Re: 13-stable NFS server hang
- In reply to: Rick Macklem : "Re: 13-stable NFS server hang"
- Go to: [ bottom of page ] [ top of archives ] [ this month ]
Date: Mon, 04 Mar 2024 02:44:20 UTC
<<On Sun, 3 Mar 2024 13:17:30 -0800, Rick Macklem <rick.macklem@gmail.com> said:
>> [I wrote:]
>> (and so is dirty), this might take several seconds. I've set
>> vfs.zfs.dmu_offset_next_sync=0 on the server that was hurting the most
>> and am watching to see if we have more freezes.
>>
>> If this does the trick, then I can delay deploying a new kernel until
>> April, after my upcoming vacation.
> Interesting. Please let us know how it goes.

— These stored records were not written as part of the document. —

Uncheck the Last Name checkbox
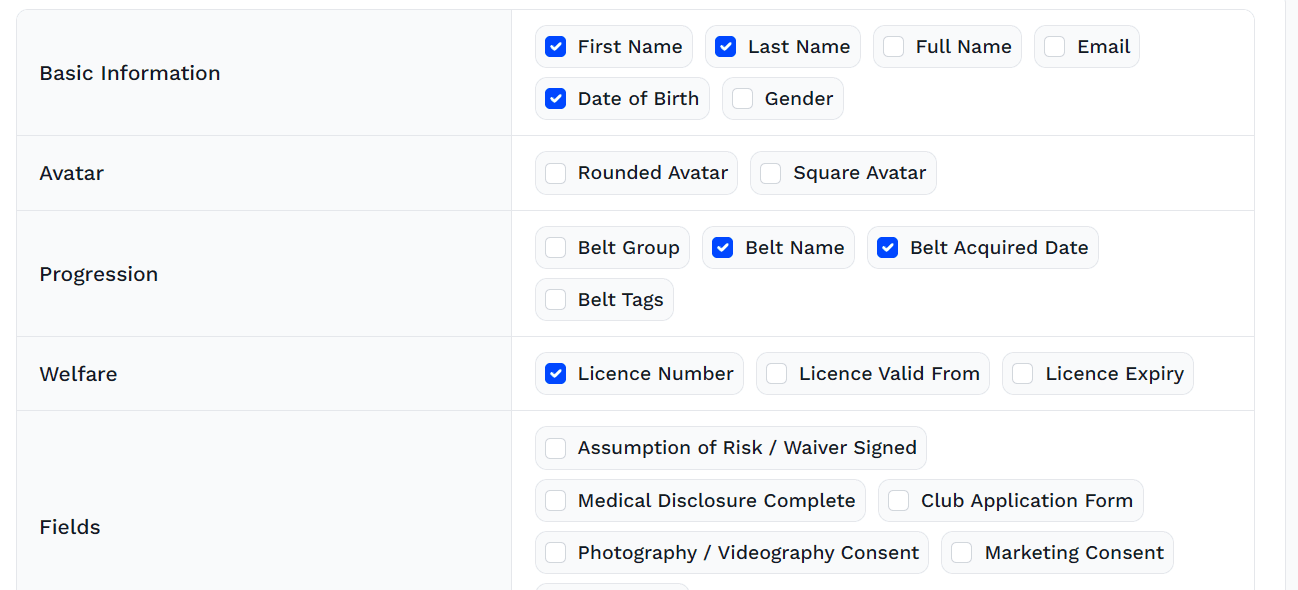Viewport: 1298px width, 590px height. tap(726, 47)
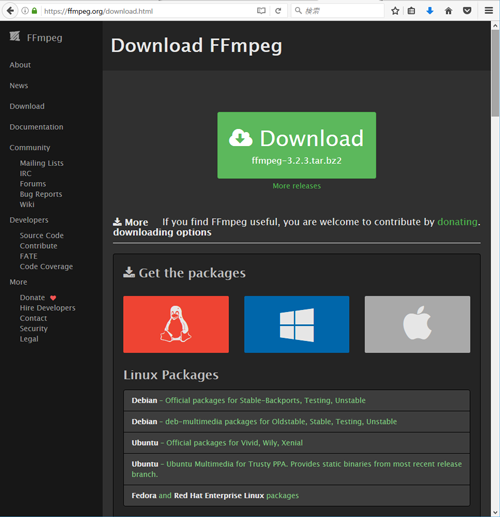Select the Linux penguin package tile
Screen dimensions: 500x517
(x=176, y=324)
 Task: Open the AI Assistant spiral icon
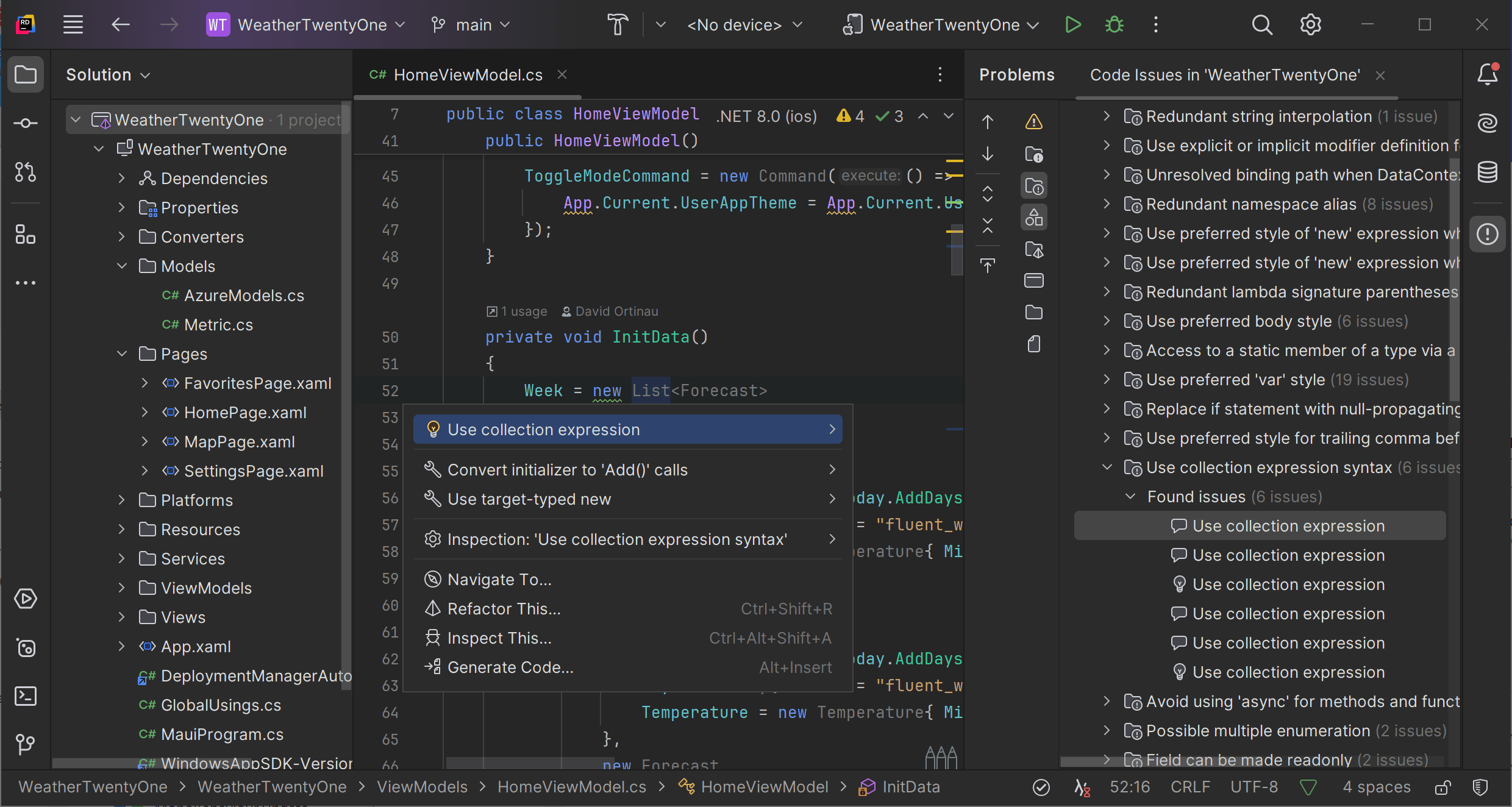[1487, 124]
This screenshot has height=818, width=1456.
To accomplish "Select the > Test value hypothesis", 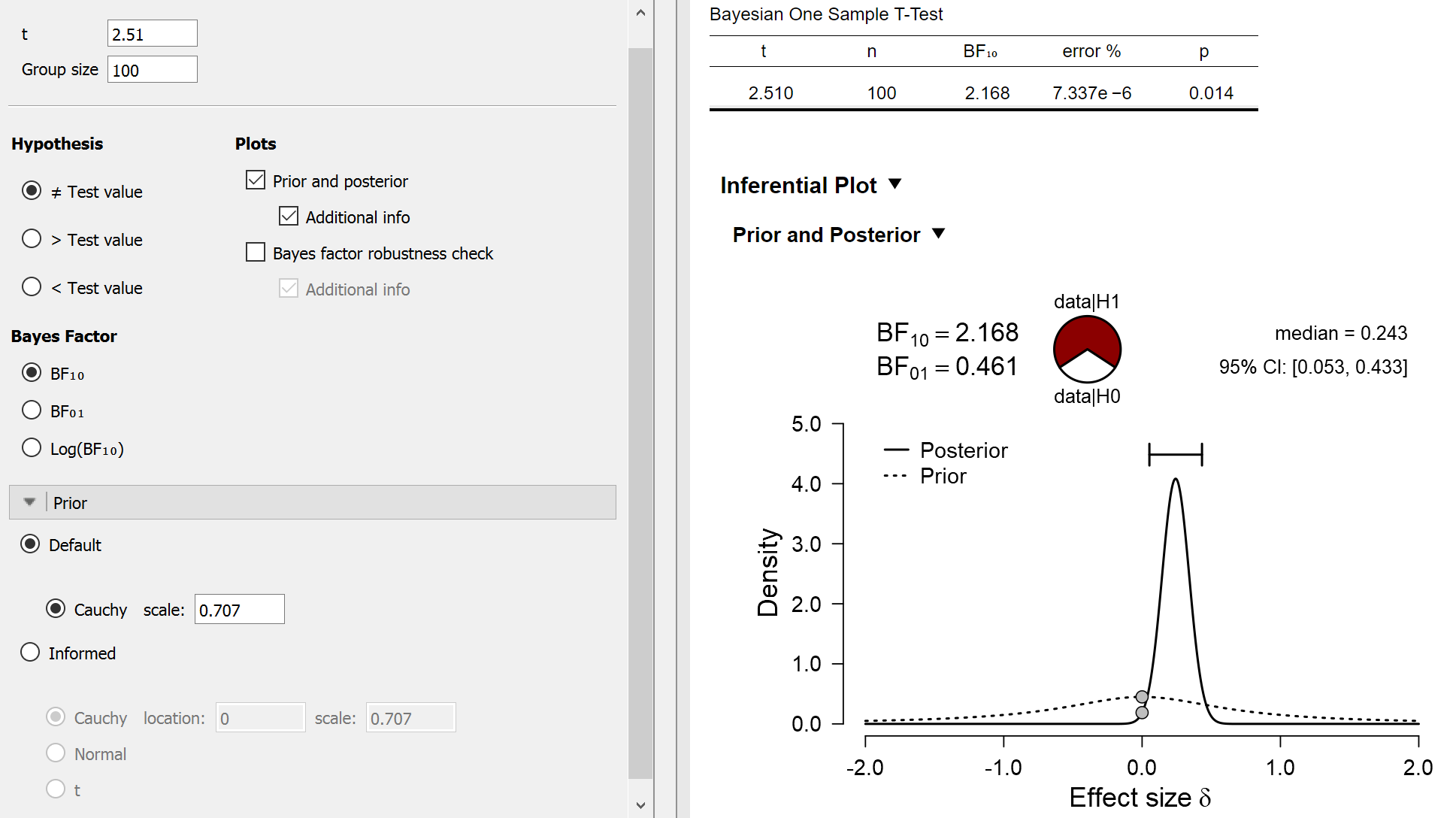I will pyautogui.click(x=32, y=239).
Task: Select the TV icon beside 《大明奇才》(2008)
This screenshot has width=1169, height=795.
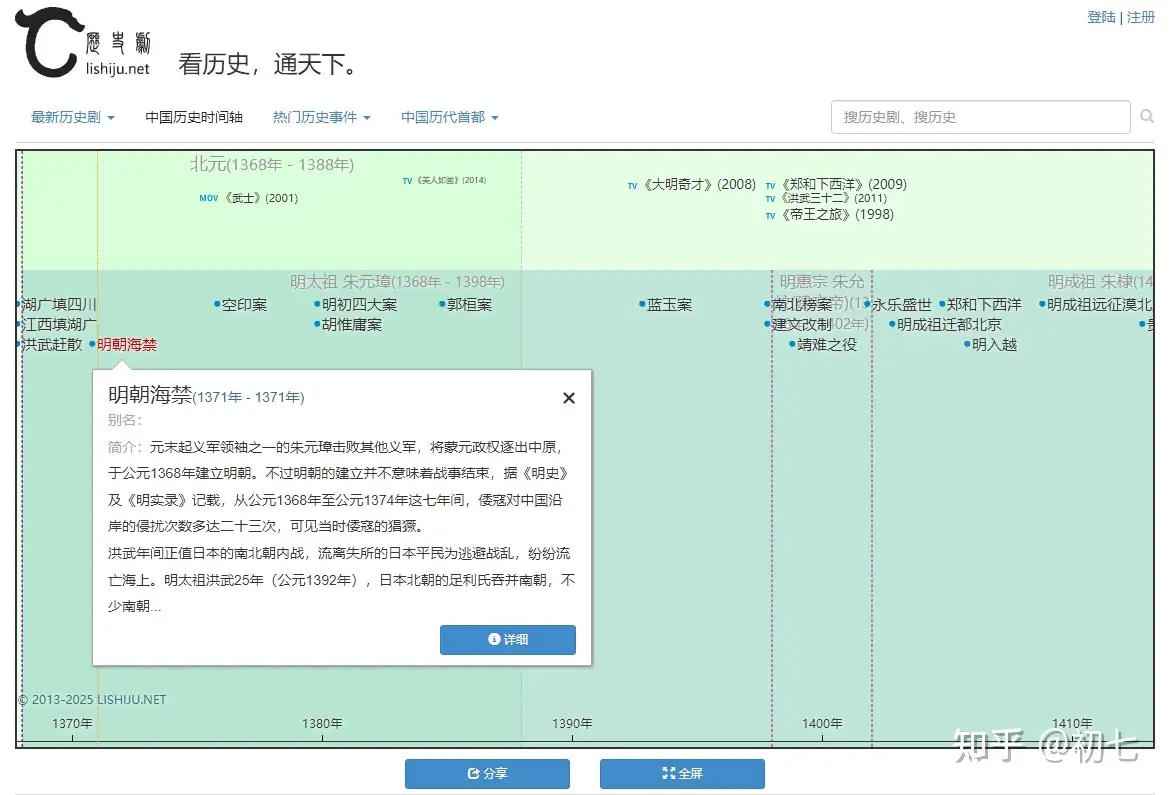Action: [632, 185]
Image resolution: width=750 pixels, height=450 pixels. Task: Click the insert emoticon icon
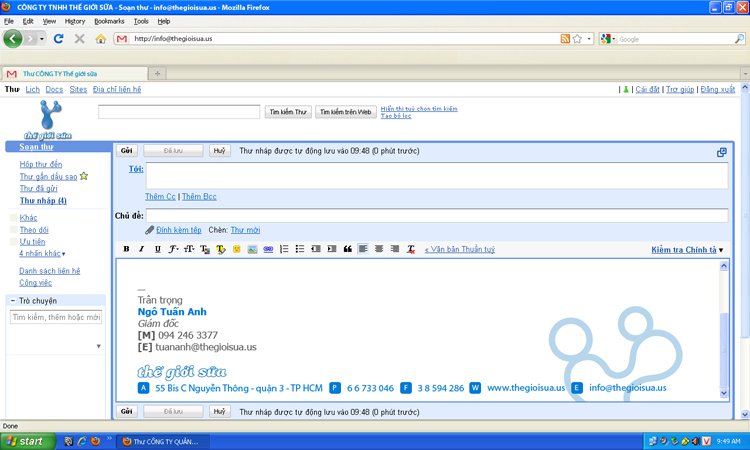237,249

It's been about 22 hours since I flipped the sysctl and it hasn't
happened once yet. Of course I don't know what the users are up to
right now, so I'll continue to monitor.
This is the script I ended up with to monitor:
nfsstat -dW | awk 'BEGIN { n = 0 } (n == 0) && ($12 == 0) { n = n + 1; system("date"); next } (n > 0) && ($12 == 0) { system("date; procstat -k 1184 1198; netstat -n -p tcp"); exit(0) } { n = 0 }'
This should (if I haven't botched it) trigger only if two consecutive
seconds show no forward progress.
-GAWollman